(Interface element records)
+===+
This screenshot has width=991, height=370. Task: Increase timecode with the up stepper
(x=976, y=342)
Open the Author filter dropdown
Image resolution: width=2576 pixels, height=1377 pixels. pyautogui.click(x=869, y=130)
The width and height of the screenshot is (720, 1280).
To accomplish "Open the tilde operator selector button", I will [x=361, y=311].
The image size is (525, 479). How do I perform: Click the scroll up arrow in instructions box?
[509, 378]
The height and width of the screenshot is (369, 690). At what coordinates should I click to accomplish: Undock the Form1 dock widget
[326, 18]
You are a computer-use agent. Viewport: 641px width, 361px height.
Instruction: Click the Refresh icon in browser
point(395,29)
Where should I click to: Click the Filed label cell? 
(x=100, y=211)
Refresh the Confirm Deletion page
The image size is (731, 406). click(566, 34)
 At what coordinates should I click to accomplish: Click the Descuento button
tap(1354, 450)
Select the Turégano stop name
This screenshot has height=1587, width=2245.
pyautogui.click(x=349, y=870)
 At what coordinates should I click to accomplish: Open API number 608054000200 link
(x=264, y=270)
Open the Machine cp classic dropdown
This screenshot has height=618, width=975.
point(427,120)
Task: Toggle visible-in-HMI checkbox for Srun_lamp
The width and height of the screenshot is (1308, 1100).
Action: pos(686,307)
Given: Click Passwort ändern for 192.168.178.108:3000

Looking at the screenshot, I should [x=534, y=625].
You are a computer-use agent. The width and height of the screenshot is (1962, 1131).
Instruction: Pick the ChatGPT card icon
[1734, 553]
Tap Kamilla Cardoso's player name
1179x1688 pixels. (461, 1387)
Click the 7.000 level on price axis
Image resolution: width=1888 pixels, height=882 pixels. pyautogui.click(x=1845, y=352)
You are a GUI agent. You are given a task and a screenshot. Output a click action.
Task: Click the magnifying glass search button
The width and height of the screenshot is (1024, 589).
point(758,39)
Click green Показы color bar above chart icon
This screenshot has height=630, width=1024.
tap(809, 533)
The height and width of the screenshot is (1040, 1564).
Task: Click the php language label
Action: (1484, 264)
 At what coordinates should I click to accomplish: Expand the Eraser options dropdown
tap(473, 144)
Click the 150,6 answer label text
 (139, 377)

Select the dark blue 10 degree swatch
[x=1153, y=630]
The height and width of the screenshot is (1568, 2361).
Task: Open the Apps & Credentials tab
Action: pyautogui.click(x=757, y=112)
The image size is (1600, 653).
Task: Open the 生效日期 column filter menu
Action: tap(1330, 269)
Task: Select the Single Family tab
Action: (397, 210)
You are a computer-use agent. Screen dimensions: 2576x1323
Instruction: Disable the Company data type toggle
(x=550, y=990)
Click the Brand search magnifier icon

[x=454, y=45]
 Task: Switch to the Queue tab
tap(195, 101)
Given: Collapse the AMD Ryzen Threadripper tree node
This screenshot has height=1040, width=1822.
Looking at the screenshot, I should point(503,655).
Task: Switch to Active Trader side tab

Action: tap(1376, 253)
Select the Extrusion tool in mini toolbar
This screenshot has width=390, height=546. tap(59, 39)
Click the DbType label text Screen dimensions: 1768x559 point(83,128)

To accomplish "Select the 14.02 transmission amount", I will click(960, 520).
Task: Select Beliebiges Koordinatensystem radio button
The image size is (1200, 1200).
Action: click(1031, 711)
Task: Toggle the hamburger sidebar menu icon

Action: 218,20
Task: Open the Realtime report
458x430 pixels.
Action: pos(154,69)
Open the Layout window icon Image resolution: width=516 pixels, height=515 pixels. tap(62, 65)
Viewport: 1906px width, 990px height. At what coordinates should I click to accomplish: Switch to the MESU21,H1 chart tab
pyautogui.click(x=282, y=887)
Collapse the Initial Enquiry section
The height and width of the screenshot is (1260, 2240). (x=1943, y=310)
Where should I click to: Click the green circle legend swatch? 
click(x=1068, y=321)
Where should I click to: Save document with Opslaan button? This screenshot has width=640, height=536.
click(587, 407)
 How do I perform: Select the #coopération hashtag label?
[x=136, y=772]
+===+
* [SHORT PROBLEM] Copy out the portion of the listing that begins with the line containing "Task: Switch to the Queue tab" and ends with the line containing "will click(960, 520).", reproducing each line unchanged.

* [RESULT OF THE EXERCISE]
 Task: Switch to the Queue tab
tap(195, 101)
Given: Collapse the AMD Ryzen Threadripper tree node
This screenshot has height=1040, width=1822.
Looking at the screenshot, I should point(503,655).
Task: Switch to Active Trader side tab

Action: tap(1376, 253)
Select the Extrusion tool in mini toolbar
This screenshot has width=390, height=546. tap(59, 39)
Click the DbType label text Screen dimensions: 1768x559 point(83,128)

To accomplish "Select the 14.02 transmission amount", I will click(960, 520).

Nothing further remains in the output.